The face of American insurrection: Right-wing groups are evolving into a violent movement
Latching onto media images of Jan. 6 U.S. Capitol rioters prominently displaying symbols of right-wing militias, experts soon called for a crackdown on far-right militant organizations. After all, violence organized by such groups — always disturbing — has the benefit of neatly falling into a familiar and readily explained category for law enforcement and the public.
To prevent a recurrence of the Capitol riots, however, and to address a larger crisis that could well metastasize throughout the country, Americans need a fine-grained understanding of who attacked the Capitol.
To be sure, ideology and beliefs play a prominent role in political violence, but so, too, does understanding the kind of people involved and the lives that they live.
Our team of University of Chicago Project on Security and Threats (CPOST) researchers closely looked at 193 people arrested for breaking into the Capitol building or grounds, reviewing court documents — including criminal complaints, statement of facts and affidavits. We then compared them with 108 individuals arrested for deadly violence related to right-wing political causes from 2015 to 2020, using the same methodology.
What we found was striking: Donald Trump supporters from normal, middle-class, often middle-aged, households coalesced with hardened extremists intent on overturning a presidential election. As we detailed in an article in The Atlantic, four basic findings stand out:
First, the attack on the Capitol was undeniably an act of political violence. Dozens of the arrestees said to the FBI and other sources that they were motivated by President Trump’s calls for action.

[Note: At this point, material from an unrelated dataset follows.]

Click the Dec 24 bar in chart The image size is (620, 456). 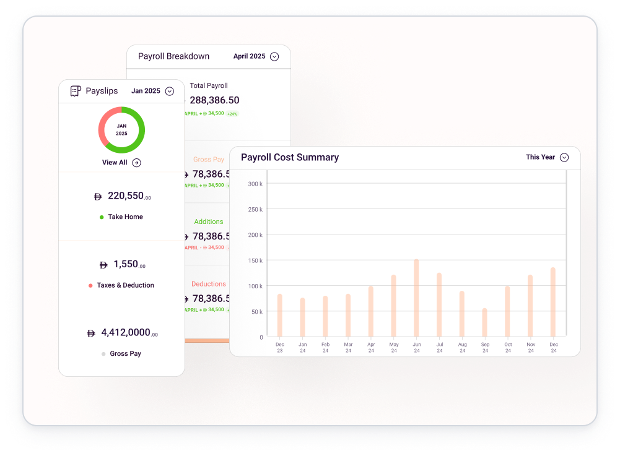[553, 303]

Second, the overwhelming majority of arrestees — 89 percent — have no connection to existing far-right organizations.
Third, the demographic profile of those arrested differs vastly from past right-wing extremists:
- The average age is 40;
- 68 percent are older than 35; and
- Almost 41 percent are business owners or hold white-collar jobs.

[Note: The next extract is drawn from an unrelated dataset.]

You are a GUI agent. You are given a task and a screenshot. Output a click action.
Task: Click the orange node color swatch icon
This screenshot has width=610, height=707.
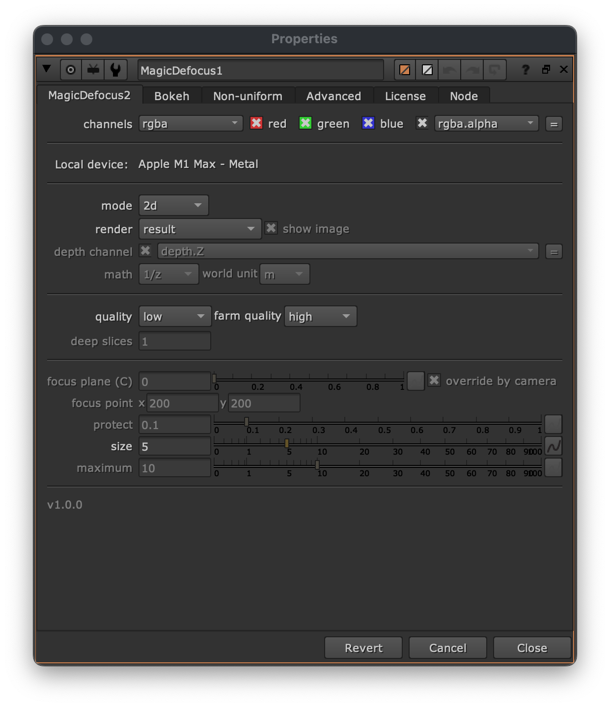[x=405, y=70]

In contrast, of the earlier far-right extremist suspects:
- 61 percent were under 35;
- 25 percent were unemployed; and
- Almost none worked in white collar occupations.

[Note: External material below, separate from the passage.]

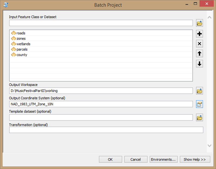The height and width of the screenshot is (169, 216).
Task: Remove the selected input dataset
Action: point(199,44)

Fourth, most of the arrestees are not from deep-red strongholds; 57 percent live in counties that President Biden won.
The message to Washington is: It is imperative to understand the differences between the Biden and Trump counties that produced insurrectionists. The bulk of insurrectionists come from Biden counties, which are more urban, less white, and more unemployed:
- 56 percent of the insurrectionists from Biden counties are from counties with greater than average unemployment (most 1-3 percent more), compared to 26 percent of insurrectionists from Trump counties;
- 22 percent of the insurrectionists from Biden counties are from counties with more than 80 percent white populations, compared to 72 percent of the insurrectionists from Trump counties; and
- 56 percent of the insurrectionists from Biden counties are from counties in the largest urban areas, compared to 2 percent of the insurrectionists from large urban Trump counties (38 percent come from areas that are more rural than urban).
The threat, therefore, is not necessarily from where you would normally expect to find the Trump audience. Statistically, the biggest predictor of an insurrectionist coming from any given county is simply the number of Trump voters forming large minorities in urban areas, even if Biden won them.
Going forward, the accelerants are all there:
- A leader with demonstrated support for extra-legal activity;
- Grievances perceived by large masses of people (a fraudulent election); and
- A deadly focal point event: The Jan. 6 storming of the Capitol that left five people dead.
Failing to see the true face of American insurrection and relying on rounding up the “usual suspects” will likely cause the movement to grow.
Robert A. Pape, a political-science professor at the University of Chicago, is director of the Chicago Project on Security and Threats (CPOST). Keven Ruby is a CPOST senior research associate.